* **ACTIVITY**:
Restate word for word the lines of the material below, from the line with "Where should I" to the line with "Given: Click the local address 10.10.10.1/32", both lines included, and no others.

* **GIVEN RECORDS**:
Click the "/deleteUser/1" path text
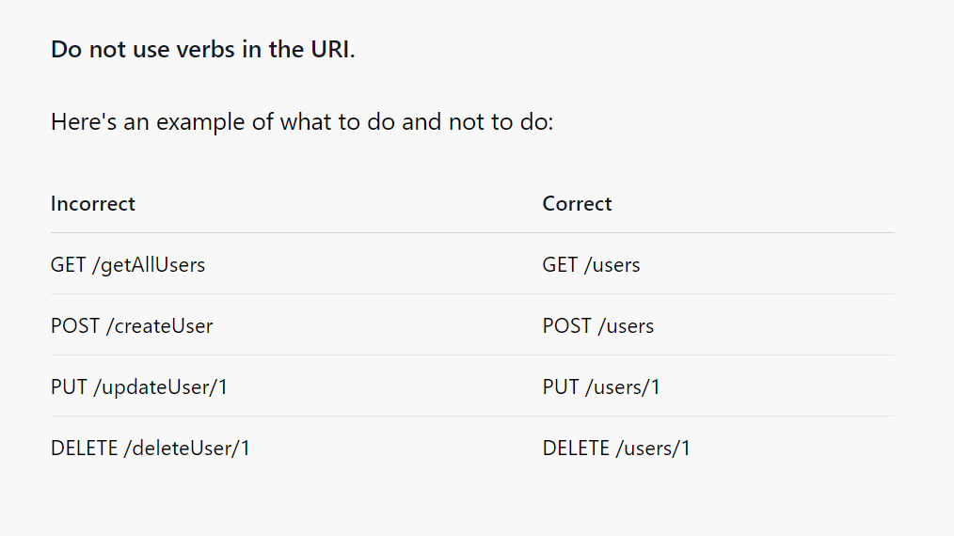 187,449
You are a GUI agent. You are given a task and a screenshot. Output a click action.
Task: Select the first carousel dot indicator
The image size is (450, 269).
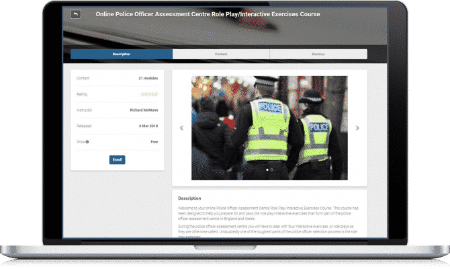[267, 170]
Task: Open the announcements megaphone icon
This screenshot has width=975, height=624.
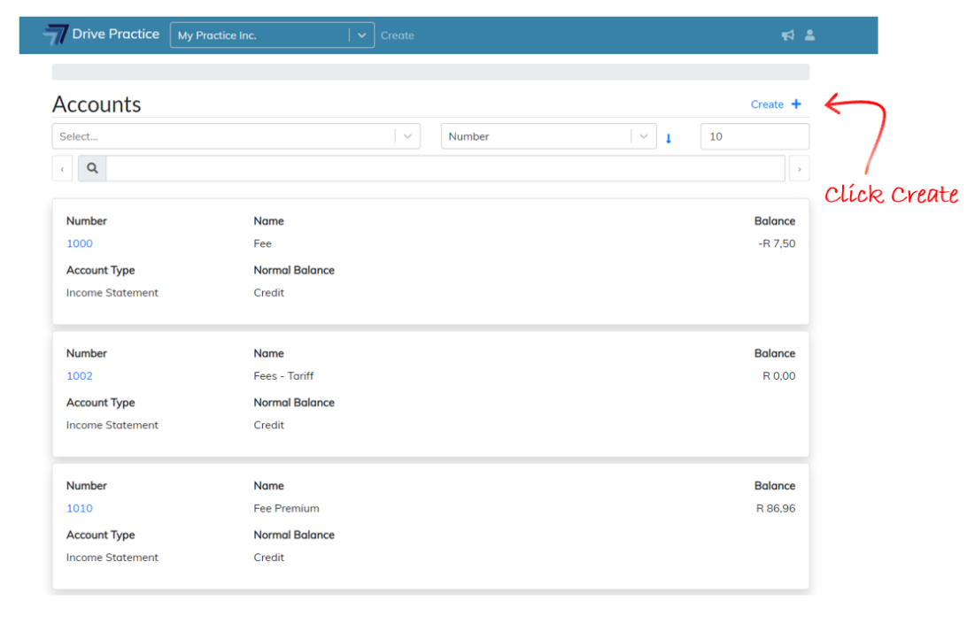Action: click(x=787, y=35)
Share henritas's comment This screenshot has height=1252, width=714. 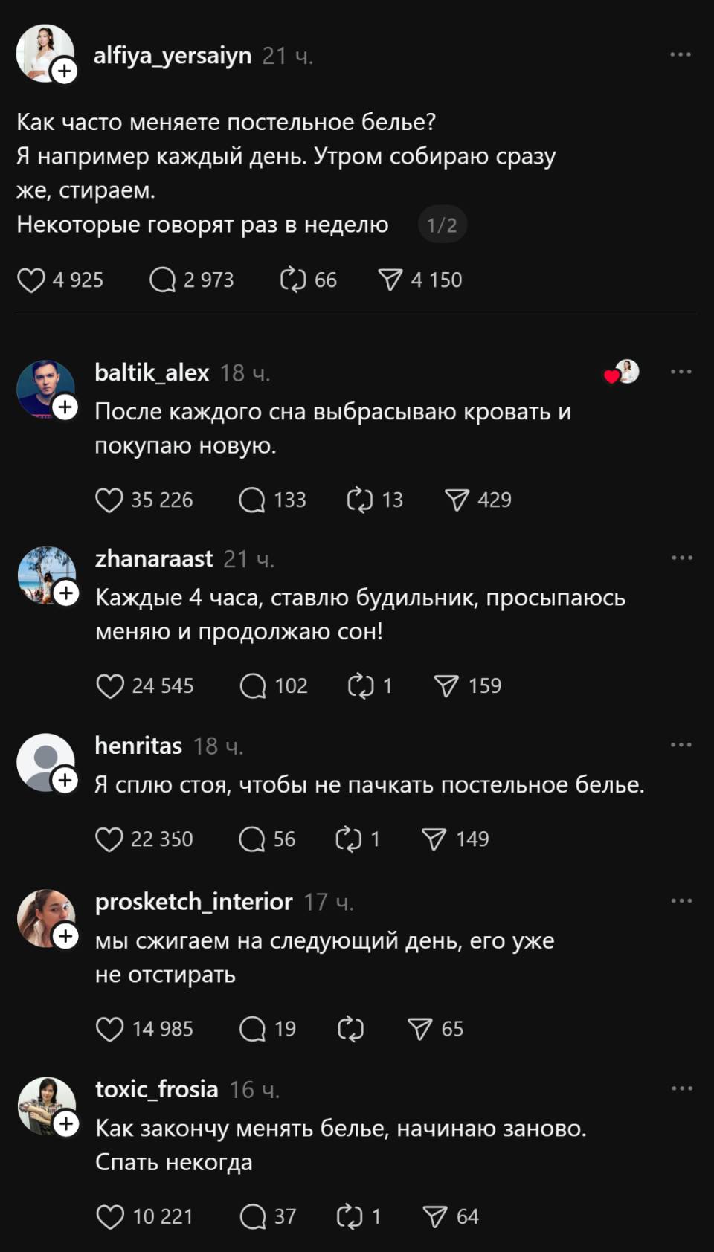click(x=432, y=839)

--

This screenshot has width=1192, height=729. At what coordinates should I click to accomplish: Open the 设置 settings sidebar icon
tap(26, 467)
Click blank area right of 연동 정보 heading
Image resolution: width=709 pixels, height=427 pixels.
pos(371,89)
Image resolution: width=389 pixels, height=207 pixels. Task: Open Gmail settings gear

==

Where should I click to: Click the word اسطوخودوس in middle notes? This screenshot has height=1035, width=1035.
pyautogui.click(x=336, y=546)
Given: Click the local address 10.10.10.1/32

* **ANSWER BOX**:
Where should I click to: Click the word اسطوخودوس in middle notes? This screenshot has height=1035, width=1035.
pyautogui.click(x=336, y=546)
Given: Click the local address 10.10.10.1/32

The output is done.